■ **DATA EXCERPTS**
──────────

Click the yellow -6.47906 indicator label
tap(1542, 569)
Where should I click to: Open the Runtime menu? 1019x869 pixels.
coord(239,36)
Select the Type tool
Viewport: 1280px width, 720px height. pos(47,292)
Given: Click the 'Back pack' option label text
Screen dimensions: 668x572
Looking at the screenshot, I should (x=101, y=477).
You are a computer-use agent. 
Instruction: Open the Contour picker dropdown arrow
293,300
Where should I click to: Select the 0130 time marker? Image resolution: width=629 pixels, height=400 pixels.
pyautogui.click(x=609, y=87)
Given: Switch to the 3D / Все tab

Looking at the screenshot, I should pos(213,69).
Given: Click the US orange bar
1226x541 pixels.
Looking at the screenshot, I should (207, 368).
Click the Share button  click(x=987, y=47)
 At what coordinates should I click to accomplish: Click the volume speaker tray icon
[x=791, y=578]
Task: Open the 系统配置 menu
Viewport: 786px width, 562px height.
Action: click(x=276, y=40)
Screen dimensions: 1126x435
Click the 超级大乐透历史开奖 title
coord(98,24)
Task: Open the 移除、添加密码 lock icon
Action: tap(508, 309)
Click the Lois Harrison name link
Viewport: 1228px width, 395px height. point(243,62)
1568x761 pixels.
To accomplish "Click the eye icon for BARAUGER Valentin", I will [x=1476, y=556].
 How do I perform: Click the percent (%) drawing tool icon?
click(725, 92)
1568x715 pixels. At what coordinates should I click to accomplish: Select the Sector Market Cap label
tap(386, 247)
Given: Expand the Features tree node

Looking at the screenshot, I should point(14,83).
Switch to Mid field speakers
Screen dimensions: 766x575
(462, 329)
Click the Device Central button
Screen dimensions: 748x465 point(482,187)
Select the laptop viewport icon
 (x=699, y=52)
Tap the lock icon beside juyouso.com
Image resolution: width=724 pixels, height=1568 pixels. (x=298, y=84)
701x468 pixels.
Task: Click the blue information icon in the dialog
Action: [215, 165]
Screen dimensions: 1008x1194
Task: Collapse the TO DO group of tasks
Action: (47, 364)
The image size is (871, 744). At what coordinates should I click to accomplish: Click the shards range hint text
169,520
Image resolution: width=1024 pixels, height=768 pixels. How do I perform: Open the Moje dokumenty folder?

──────────

The answer must be an exact copy of every entry.

■ **ANSWER TO THIS EXERCISE**
Click the yellow -6.47906 indicator label
tap(1542, 569)
Where should I click to: Open the Runtime menu? 1019x869 pixels.
coord(239,36)
Select the Type tool
Viewport: 1280px width, 720px height. pos(47,292)
Given: Click the 'Back pack' option label text
Screen dimensions: 668x572
Looking at the screenshot, I should (x=101, y=477).
You are a computer-use agent. 
Instruction: Open the Contour picker dropdown arrow
293,300
Where should I click to: Select the 0130 time marker? Image resolution: width=629 pixels, height=400 pixels.
pyautogui.click(x=609, y=87)
Given: Switch to the 3D / Все tab

Looking at the screenshot, I should pos(213,69).
Given: Click the US orange bar
1226x541 pixels.
Looking at the screenshot, I should (207, 368).
Click the Share button  click(x=987, y=47)
 At what coordinates should I click to accomplish: Click the volume speaker tray icon
[x=791, y=578]
Task: Open the 系统配置 menu
Viewport: 786px width, 562px height.
Action: click(x=276, y=40)
Screen dimensions: 1126x435
Click the 超级大乐透历史开奖 title
coord(98,24)
Task: Open the 移除、添加密码 lock icon
Action: tap(508, 309)
Click the Lois Harrison name link
Viewport: 1228px width, 395px height. point(243,62)
1568x761 pixels.
To accomplish "Click the eye icon for BARAUGER Valentin", I will [x=1476, y=556].
 How do I perform: Click the percent (%) drawing tool icon?
click(725, 92)
1568x715 pixels. At what coordinates should I click to accomplish: Select the Sector Market Cap label
tap(386, 247)
Given: Expand the Features tree node

Looking at the screenshot, I should point(14,83).
Switch to Mid field speakers
Screen dimensions: 766x575
(462, 329)
Click the Device Central button
Screen dimensions: 748x465 point(482,187)
Select the laptop viewport icon
 (x=699, y=52)
Tap the lock icon beside juyouso.com
Image resolution: width=724 pixels, height=1568 pixels. (x=298, y=84)
701x468 pixels.
Task: Click the blue information icon in the dialog
Action: [215, 165]
Screen dimensions: 1008x1194
Task: Collapse the TO DO group of tasks
Action: (47, 364)
The image size is (871, 744). At what coordinates should I click to accomplish: Click the shards range hint text
169,520
Image resolution: width=1024 pixels, height=768 pixels. How do I perform: Open the Moje dokumenty folder?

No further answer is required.